Minister of Natural Environment Protection
- In office 4 August 2006 – 18 December 2007
- Prime Minister: Viktor Yanukovych
- Preceded by: Pavlo Ihnatenko
- Succeeded by: Heorhiy Filipchuk

Mayor of Makiivka
- In office January 2000 – November 2002
- Governor: Viktor Yanukovych

Personal details
- Born: 3 June 1958 Rozdolne, Starobesheve Raion, Donetsk Oblast, Ukrainian SSR, Soviet Union (now Ukraine)
- Died: 17 August 2011 (aged 53) Yalta, Autonomous Republic of Crimea, Ukraine
- Party: Party of Regions
- Alma mater: Donetsk National Technical University; Donetsk National University of Economics and Trade;

= Vasyl Dzharty =

Ukrainian politician (1958–2011)

Vasyl Heorhiyovych Dzharty (Василь Георгійович Джарти; 3 June 1958 – 17 August 2011) was a Ukrainian politician who served as Prime Minister of Crimea from 17 March 2010 until his death in August 2011.

== Early life and career ==
Dzharty was born in 1958, in Rozdolne, a village in the Starobesheve district of Donetsk Oblast in what was then the Ukrainian Soviet Socialist Republic. His father was a miner.

He completed his studies at Donetsk Polytechnic Institute. He then obtained a master's degree from Donetsk National Technical University in public administration.

== Political career ==
Dzharty served as the Donetsk Oblast's first deputy governor. He then became Mayor of Makiivka, a city in the Donetsk Oblast of Ukraine. He was elected to the Verkhovna Rada, Ukraine's national parliament, serving during its fifth and sixth sessions as a member of the Party of Regions. From 2006 to 2007, Dzharty served as Ukraine's Minister of Ecology and Natural Resources.

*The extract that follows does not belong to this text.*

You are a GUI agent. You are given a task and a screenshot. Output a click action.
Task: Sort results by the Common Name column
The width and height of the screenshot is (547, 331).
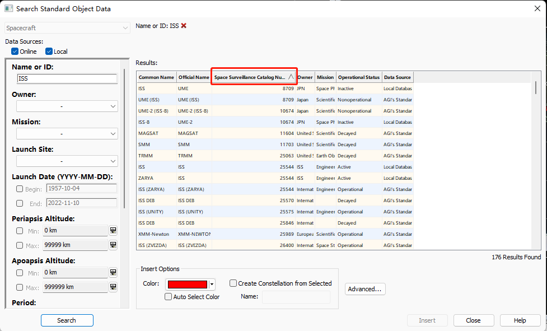point(156,77)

== Prime Minister of Crimea ==
Dzharty became the Prime Minister of Crimea on 17 March 2010, succeeding outgoing Prime Minister Viktor Plakida. The Speaker of the Supreme Council of Crimea, Volodymyr Konstantinov, had nominated Dzharty, a member of the Party of Regions, as Crimea's next prime minister and chairman of the council of ministers. As required by the Ukrainian Constitution, the President of Ukraine, Viktor Yanukovych, had to personally approve of Dzharty's nomination, which he did.
The Supreme Council of Crimea, which acts as Crimea's parliament, overwhelmingly approved Dzharty's nomination on March 17, 2011. 82 out of the 89 members of the Crimean parliament voted in favor of Dzharty's appointment as Prime Minister. Dzharty simultaneously served as chairman of the Crimean branch of the Party of Regions.

Dzharty was diagnosed with lung cancer in 2010. He sought treatment for the disease in Ukraine, Germany and Russia. Dzharty died from lung cancer in Yalta on August 17, 2011, at the age of 53. He was interred at Kozatske cemetery in the city of Makiivka, Donetsk Oblast, Ukraine, on August 18, 2011. A memorial service was also held in Simferopol. On November 7, 2011 President Viktor Yanukovych appointed Anatolii Mohyliov as his successor as Prime Minister of Crimea.

== Accusations of criminal activity ==
According to the Minister of Internal Affairs Yuriy Lutsenko, in the 1990s Dzharty headed the Makiivka gang and was known in a criminal world as "Vasia the Bat" for his proficiency with a baseball bat in racketeering.